Je me souviens qu’en cours de français, quand nous ne nous exercions pas à la dissertation, l’approche des textes, extraits, romans étudiés en cours n’était pas du tout une approche “dissertationnelle”, mais se limitait – heureusement ! – à des séances d’explication de texte.

Au-delà des difficultés méthodologiques, la dissertation pose des contraintes supplémentaires.

JE EST UN AUTRE

Une consigne de la dissertation ne laisse pas de déconcerter, il s’agit de l’interdiction du recours à la première personne.

Elle présuppose une prétention à l’objectivité or s’il y a une chose qu’il serait urgent de faire, c’est d’établir ce que sont  l’objectif et le subjectif (une fois sortis de la pensée automatique qui nous avait appris à associer objectif avec bon et subjectif avec mal).

S’il s’agit de stimuler l’esprit critique, on se demande l’esprit critique de qui et aussi, à part sa vertu paralysante, quelle peut bien être l’utilité de la proscription pure et simple du je.

Pour ne rien arranger, de nombreux sujets commencent par « Selon vous… », « Pensez-vous que… », à quoi servent ces amorces si ce n’est à inviter le lycéen pieds et poings liés à exécuter un numéro d’évasion.

Dans les faits, il est implicitement exclus que le rédacteur prenne le sujet au pied de la lettre en répondant  « Selon moi, etc. » Le sujet pourrait être aussi bien formulé sans qu’on feigne de demander son avis au rédacteur. Mais on est en droit de se demander ce qu’il advient de la responsabilité intellectuelle dès lors que le Je est proscrit et qu’on attend du lycéen qu’il se dissolve dans une intenable neutralité. J’insiste : elle est intenable à partir du moment où on présente  la dissertation comme un exercice de réflexion personnelle et d’esprit critique (et c’est ce qu’on fait). Voici un témoignage à ce sujet :

« La manie d’exclure le pronom personnel « je » de tout texte analytique (que ce soit des sciences de la nature ou des analyses littéraires) me semble particulièrement répandue en France. […] Mes professeurs français nous […] ont toujours interdit d’utiliser le « je » dans n’importe quelle composition – la subjectivité serait à éviter à tout prix. […] Mes professeurs allemands par contre refusaient strictement le « nous ». Je cite ma prof d’allemand: « Non, non, ce n’est pas moi qui le dis. Si je ne suis pas d’accord avec ce qu’écrit mon élève je ne veux pas être incluse dans cette affirmation! Vous devez reconnaître la responsabilité de votre affirmation. Utilisez le « je »! »

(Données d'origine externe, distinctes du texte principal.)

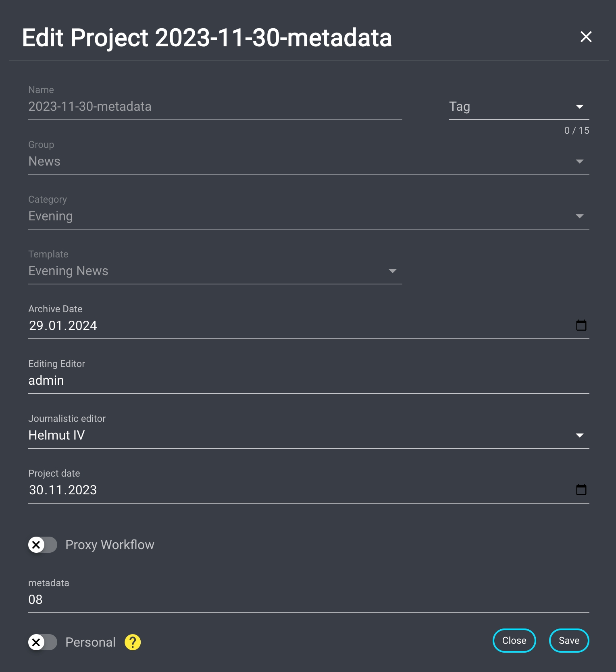Screen dimensions: 616x672
Task: Expand the Category Evening dropdown arrow
Action: click(x=579, y=216)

Mais pourquoi donc la subjectivité serait-elle à éviter à tout prix ? Et surtout, que reste-t-il une fois qu’on a éliminé la subjectivité, c’est-à-dire la position du sujet ? (mis à part bien sûr un simulacre d’objectivité)

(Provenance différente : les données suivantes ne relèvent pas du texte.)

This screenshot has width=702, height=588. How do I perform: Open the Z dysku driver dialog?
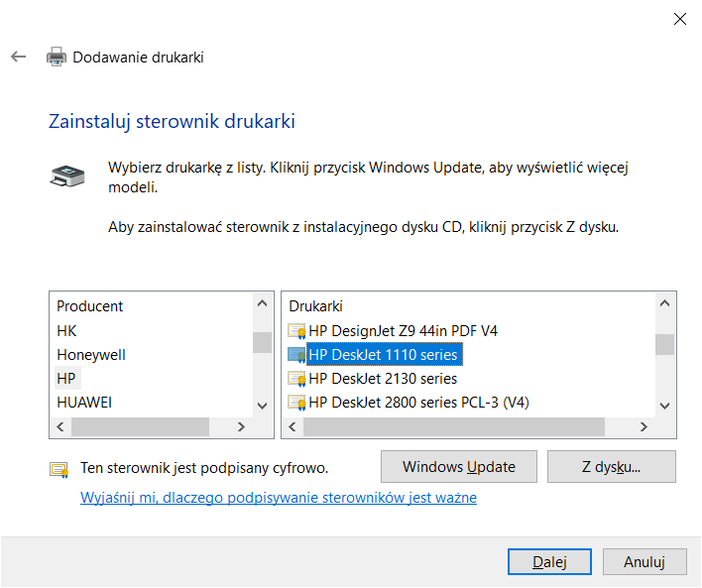click(x=611, y=466)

L’interdiction du je est [donc] une absurdité, sauf à considérer honnêtement que la dissertation n’est rien d’autre qu’un contrôle des connaissances (si du moins ce vocabulaire a toujours cours dans l’enseignement). De plus, l’argument qui déduit l’objectivité de la non utilisation du je est doublement fallacieux. D’une part parce que cet artifice ne suffira pas à tenir l’erreur et le préjugé à l’écart : le tour de passe-passe consistant à remplacer je par nous ou par on peut conduire à un début de rigueur puisqu’il amène fatalement à se questionner sur ce que on veut dire (et que le choix du sujet est un premier filtre du propos) mais je ne vois pas en quoi l’emploi de la première personne exclut cette possibilité puisque justement le rédacteur serait amené à assumer ce qu’il écrit (ce qui n’est pas tout à fait le cas s’il dit nous ou on) ; d’autre part ce n’est que d’une position subjective que je peux savoir ce que je pense. C’est-à-dire, en essayant de distinguer ce qui est de l’ordre de l’opinion ou du préjugé de ce qui est de l’ordre du fait ou de l’observation. Autrement dit ce n’est que d’une position subjective que nous pouvons tendre vers une position objective. Mais surtout, ce n’est que d’une position subjective qu’on peut développer une réflexion personnelle.

En définitive, la dissertation aboutissait toujours à faire l’éloge de la littérature et d’une fausse idée de la modération, qui était en fait un refus de de prendre parti, une manière de ménager la chèvre de la thèse et le chou de l’antithèse. Elle semble rejoindre la vulgate selon laquelle toute certitude mène au fanatisme (sur ce sujet, voir le chapitre consacré à la dissertation de philosophie). Or cette hypothèse repose sur une conception erronée de ce qu’est une certitude et ce qu’est (ou n’est pas) le fanatisme. (À SUIVRE)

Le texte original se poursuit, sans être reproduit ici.